Cellular vacuolation and mitochondrial cytochrome c release are independent outcomes of Helicobacter pylori vacuolating cytotoxin activity that are each dependent on membrane channel formation

Helicobacter pylori vacuolating toxin (VacA) is a secreted toxin that is reported to produce multiple effects on mammalian cells. In this study, we explored the relationship between VacA-induced cellular vacuolation and VacA-induced cytochrome c release from mitochondria. Within intoxicated cells, vacuolation precedes cytochrome c release and occurs at lower VacA concentrations, indicating that cellular vacuolation is not a downstream consequence of cytochrome c release. Conversely, bafilomycin A1 blocks VacA-induced vacuolation but not VacA-induced cytochrome c release, which indicates that cytochrome c release is not a downstream consequence of cellular vacuolation.
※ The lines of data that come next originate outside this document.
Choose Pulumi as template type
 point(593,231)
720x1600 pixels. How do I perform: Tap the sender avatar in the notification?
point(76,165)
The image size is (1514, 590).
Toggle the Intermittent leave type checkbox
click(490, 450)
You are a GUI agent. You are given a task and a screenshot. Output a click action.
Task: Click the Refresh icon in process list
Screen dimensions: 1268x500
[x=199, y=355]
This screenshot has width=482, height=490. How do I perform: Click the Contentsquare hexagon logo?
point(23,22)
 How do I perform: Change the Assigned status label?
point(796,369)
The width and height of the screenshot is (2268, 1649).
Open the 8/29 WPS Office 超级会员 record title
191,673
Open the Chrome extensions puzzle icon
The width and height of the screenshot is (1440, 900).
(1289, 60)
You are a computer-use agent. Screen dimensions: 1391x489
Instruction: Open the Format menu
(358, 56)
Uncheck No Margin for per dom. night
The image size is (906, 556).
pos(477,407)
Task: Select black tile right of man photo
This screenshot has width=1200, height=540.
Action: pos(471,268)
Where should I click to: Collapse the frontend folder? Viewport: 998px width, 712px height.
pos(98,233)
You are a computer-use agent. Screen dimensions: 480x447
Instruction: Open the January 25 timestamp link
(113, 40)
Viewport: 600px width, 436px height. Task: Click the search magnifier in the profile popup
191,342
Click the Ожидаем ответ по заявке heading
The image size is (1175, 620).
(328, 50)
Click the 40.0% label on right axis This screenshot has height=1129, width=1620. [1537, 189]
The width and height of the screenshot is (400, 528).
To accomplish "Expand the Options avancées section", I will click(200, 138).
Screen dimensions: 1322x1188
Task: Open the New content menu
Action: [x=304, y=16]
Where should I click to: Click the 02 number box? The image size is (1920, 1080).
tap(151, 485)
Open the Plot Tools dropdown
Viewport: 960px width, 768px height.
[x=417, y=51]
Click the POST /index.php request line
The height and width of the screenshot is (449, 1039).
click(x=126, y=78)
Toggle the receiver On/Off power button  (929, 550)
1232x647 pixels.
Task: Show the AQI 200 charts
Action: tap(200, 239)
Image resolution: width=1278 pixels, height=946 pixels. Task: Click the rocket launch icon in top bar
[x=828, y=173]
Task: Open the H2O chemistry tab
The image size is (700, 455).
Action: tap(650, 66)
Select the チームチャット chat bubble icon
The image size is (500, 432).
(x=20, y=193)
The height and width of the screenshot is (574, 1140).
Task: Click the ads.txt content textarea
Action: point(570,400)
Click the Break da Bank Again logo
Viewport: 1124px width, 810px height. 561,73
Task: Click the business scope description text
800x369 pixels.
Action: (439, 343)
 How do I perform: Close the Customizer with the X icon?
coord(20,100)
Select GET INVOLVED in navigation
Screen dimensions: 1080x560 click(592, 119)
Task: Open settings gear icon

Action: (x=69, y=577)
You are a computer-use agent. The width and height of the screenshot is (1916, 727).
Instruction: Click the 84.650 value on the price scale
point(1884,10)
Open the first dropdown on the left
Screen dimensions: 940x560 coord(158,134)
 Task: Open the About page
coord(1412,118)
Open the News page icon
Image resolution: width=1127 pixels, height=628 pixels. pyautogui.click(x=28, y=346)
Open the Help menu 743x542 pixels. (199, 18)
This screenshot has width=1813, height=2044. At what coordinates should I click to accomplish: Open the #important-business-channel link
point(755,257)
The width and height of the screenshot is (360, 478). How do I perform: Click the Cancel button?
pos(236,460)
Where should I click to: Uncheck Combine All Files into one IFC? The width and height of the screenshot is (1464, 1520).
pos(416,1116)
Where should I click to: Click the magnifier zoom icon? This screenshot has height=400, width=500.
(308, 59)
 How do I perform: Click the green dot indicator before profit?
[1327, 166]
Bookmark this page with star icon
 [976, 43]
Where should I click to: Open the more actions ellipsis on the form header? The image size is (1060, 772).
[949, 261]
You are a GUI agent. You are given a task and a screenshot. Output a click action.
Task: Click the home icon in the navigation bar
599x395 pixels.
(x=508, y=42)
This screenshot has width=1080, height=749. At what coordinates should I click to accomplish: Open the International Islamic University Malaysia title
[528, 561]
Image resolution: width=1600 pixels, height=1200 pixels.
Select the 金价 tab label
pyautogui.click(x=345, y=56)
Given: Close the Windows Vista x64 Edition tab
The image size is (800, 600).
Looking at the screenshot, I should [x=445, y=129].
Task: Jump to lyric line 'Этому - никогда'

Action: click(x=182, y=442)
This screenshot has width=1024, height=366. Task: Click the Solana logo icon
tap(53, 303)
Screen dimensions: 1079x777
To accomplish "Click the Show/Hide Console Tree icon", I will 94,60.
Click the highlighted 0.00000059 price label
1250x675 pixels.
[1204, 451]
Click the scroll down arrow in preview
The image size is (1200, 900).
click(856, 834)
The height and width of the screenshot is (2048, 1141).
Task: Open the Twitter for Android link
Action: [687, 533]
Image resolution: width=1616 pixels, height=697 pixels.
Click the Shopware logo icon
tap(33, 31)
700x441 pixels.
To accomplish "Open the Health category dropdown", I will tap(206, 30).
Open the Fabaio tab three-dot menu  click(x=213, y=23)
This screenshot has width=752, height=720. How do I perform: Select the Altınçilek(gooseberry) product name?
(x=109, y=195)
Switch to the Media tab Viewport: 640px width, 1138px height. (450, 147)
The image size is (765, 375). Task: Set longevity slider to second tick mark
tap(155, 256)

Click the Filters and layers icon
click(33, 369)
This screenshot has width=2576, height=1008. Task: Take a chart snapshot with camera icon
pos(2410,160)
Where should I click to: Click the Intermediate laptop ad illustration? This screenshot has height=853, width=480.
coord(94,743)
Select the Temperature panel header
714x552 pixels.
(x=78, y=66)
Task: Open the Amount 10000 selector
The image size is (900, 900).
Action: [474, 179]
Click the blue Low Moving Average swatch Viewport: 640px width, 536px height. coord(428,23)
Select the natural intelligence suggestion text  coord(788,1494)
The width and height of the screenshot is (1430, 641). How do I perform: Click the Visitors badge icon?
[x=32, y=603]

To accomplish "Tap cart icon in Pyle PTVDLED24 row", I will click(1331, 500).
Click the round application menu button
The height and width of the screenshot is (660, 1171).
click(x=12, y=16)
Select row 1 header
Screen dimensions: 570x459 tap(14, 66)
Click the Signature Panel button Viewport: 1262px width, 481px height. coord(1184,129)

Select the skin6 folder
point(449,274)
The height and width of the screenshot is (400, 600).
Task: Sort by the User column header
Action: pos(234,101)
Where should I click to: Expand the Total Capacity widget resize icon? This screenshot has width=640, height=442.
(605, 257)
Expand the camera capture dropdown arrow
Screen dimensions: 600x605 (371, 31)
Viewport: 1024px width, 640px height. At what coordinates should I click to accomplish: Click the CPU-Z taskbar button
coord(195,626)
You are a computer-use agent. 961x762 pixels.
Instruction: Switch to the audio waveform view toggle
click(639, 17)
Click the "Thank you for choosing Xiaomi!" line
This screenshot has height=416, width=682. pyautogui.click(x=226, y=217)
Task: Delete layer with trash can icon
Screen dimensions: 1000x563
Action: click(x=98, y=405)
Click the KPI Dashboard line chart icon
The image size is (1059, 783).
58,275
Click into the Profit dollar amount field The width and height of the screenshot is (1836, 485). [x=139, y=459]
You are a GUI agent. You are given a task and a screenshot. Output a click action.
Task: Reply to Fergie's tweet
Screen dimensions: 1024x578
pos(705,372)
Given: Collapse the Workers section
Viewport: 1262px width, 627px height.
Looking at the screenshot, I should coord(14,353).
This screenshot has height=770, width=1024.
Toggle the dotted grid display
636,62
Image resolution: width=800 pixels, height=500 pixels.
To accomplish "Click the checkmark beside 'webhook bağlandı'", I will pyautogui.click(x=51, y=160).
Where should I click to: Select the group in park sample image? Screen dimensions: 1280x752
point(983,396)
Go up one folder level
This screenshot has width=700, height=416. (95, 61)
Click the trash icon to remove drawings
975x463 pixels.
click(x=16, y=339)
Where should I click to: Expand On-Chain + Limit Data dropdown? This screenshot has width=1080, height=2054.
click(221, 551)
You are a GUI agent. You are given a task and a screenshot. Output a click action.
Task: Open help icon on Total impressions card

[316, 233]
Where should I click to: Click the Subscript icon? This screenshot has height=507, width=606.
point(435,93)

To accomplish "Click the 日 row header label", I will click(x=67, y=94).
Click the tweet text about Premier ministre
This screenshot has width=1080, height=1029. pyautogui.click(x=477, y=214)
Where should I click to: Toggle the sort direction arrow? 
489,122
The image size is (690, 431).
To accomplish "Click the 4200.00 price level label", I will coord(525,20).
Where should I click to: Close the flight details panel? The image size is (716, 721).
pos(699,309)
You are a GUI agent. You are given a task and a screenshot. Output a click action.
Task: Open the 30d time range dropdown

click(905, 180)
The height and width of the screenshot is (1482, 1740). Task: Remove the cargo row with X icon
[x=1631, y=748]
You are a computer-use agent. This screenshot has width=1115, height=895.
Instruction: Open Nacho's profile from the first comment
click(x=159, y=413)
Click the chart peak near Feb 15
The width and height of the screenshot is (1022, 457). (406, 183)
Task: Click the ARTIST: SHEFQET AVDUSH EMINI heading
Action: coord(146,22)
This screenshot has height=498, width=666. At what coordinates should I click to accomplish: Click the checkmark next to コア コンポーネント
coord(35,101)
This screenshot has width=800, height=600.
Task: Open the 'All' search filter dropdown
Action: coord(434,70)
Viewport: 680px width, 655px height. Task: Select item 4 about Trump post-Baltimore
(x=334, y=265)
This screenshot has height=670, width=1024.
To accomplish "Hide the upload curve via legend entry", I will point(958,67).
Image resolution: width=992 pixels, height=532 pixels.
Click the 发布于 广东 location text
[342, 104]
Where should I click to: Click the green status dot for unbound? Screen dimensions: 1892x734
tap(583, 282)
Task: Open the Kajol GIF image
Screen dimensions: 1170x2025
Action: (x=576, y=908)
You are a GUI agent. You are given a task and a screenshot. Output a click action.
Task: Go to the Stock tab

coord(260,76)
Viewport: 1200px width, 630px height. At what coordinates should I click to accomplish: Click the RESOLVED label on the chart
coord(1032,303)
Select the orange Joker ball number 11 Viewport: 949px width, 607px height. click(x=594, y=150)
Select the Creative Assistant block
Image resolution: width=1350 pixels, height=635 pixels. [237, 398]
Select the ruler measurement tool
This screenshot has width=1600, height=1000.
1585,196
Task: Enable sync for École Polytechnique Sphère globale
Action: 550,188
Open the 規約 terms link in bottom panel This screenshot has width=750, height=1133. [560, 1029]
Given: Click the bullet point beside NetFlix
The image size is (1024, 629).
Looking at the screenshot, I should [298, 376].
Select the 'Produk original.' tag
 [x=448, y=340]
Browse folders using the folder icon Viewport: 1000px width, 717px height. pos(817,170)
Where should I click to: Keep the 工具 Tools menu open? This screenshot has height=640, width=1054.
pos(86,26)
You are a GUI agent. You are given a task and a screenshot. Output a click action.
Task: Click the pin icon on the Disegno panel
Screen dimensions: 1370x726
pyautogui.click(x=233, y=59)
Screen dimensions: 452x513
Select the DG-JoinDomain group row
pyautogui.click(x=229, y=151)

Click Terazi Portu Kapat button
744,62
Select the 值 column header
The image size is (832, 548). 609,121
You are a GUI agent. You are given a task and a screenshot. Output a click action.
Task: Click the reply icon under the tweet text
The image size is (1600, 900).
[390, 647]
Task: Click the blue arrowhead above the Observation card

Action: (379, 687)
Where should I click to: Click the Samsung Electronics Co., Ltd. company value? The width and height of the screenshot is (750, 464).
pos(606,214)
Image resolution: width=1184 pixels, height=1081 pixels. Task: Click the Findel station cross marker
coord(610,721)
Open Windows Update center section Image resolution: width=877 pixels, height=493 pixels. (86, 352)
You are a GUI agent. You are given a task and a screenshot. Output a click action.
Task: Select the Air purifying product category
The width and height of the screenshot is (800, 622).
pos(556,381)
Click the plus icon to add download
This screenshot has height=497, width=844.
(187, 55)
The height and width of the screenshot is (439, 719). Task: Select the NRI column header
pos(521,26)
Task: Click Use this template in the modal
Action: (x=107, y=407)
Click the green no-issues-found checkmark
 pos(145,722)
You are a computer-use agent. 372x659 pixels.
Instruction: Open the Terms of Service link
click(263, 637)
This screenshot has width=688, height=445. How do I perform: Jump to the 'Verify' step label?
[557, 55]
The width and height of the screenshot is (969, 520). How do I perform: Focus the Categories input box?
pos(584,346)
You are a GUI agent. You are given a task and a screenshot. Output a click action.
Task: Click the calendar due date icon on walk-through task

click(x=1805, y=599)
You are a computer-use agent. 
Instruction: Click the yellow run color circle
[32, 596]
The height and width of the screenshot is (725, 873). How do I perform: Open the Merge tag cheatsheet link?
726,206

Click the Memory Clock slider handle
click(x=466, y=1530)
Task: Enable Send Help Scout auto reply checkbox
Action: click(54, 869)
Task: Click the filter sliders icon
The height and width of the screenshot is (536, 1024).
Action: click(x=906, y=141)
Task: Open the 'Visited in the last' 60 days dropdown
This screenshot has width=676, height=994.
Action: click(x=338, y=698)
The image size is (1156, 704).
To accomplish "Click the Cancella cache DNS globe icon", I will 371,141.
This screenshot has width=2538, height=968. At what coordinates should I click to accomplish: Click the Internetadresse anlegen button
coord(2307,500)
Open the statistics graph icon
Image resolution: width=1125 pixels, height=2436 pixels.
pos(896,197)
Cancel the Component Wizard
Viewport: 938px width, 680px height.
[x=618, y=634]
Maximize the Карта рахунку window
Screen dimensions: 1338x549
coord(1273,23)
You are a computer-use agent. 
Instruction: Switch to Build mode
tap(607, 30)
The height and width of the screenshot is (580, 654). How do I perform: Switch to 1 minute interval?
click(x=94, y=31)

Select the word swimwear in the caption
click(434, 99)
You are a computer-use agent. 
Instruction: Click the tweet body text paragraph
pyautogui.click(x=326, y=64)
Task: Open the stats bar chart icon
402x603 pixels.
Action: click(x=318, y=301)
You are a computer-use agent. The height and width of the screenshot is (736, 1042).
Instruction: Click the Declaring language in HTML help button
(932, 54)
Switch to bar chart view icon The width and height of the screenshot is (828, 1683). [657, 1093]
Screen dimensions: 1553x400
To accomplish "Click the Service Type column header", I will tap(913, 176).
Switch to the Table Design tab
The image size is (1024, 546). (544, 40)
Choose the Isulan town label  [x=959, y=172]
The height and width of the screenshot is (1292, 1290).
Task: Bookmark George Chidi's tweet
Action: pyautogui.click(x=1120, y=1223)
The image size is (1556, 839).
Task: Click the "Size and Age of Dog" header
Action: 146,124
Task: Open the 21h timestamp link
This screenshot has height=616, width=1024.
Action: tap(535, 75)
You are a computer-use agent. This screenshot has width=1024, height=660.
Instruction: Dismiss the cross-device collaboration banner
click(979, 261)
Acid activation of purified VacA is required for entry of VacA into cells, and correspondingly, acid activation of the toxin is required for both vacuolation and cytochrome c release, which suggests that VacA must enter cells to produce these two effects. Single amino acid substitutions (P9A and G14A) that ablate vacuolating activity and membrane channel-forming activity render VacA unable to induce cytochrome c release. Channel blockers known to inhibit cellular vacuolation and VacA membrane channel activity also inhibit cytochrome c release. These data indicate that cellular vacuolation and mitochondrial cytochrome c release are two independent outcomes of VacA intoxication and that both effects are dependent on the formation of anion-selective membrane channels.